Dynamics CRM Plugin Registration Tool and Unified Service Desk(USD) Client in Federated IFD environment

I am sharing some useful information for CRM IFD environments where users could be from the same Active Directory Domain as the CRM/ADFS deployment or users may reside in a partner organization where there is federation trust between the Resource ADFS server and the User ADFS sever. Here is a pictorial presentation how federation Trust is configured.

Figure 1: Contoso Inc. has an IFD enabled CRM deployment with a Federation Trust configuration that allows AWC Inc (Adventure Works Cycles) users access to Contoso CRM deployment.

For other Active clients like the CRM for Outlook, this would be handled by HomeRealmUrl Registry value referenced at this TechNet page. For SDK clients like the Plugin Registration Tool (PRT) and the Unified Service Desk (USD) Client, the HomeRelamURL is specified in the Home Realm store XML configuration file.

The HomeRealmsStore.XML file should be in the same folder as the exe file for the client. The HomeRealmsStore.xml file should point to federated STS MEX (WS-MetadataExchange) endpoint. I was able to get the PRT working for a user from a federated domain by providing the metadata exchange endpoint URI of federated STS in the below XML.

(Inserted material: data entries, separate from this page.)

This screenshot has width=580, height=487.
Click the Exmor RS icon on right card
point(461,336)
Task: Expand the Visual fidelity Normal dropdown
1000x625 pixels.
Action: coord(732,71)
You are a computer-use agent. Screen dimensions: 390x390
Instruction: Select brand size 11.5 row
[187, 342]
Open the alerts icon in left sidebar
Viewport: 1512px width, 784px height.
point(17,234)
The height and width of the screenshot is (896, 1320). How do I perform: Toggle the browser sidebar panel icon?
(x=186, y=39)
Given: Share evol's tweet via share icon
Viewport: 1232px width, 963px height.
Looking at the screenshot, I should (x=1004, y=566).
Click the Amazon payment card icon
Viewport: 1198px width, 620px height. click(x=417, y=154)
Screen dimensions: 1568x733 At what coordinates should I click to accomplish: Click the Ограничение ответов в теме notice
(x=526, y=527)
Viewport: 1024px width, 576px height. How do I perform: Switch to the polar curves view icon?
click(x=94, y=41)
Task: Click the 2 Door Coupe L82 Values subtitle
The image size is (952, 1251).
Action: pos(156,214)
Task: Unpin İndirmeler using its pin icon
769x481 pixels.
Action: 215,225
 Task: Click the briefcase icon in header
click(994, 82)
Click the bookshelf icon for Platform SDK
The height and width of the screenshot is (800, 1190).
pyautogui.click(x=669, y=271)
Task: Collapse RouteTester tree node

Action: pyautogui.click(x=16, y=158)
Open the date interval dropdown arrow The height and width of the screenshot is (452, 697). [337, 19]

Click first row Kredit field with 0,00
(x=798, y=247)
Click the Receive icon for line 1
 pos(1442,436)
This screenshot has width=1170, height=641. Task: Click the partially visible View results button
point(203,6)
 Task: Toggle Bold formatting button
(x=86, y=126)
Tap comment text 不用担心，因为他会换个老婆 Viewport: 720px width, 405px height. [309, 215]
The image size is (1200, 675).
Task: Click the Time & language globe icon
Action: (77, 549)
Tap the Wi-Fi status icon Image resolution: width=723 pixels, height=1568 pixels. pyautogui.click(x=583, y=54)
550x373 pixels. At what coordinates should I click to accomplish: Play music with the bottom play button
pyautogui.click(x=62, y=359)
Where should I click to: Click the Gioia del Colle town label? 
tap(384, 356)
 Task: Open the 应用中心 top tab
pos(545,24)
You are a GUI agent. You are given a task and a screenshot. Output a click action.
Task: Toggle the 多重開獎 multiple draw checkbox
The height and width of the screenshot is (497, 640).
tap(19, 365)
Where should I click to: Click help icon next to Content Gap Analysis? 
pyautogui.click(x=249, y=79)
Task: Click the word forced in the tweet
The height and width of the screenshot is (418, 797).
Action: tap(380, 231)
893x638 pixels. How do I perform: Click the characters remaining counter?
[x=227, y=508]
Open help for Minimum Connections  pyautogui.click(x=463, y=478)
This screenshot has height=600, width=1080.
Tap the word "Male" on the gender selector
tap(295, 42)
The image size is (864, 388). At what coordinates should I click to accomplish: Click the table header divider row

Figure 2: HomeRealmstore.xml file pointing to mex endpoint of AWC STS.

With this file in same folder as the PRT(PluginRegistration.exe), PRT gives an option to authenticate against the federated STS like the below screenshot gives the “AWC STS” option in the Authentication Source dropdown.

 Figure 3: Plugin Registration Tool Login dialog box.

Hope you find this helpful! Thank you!

Bhavesh Shastri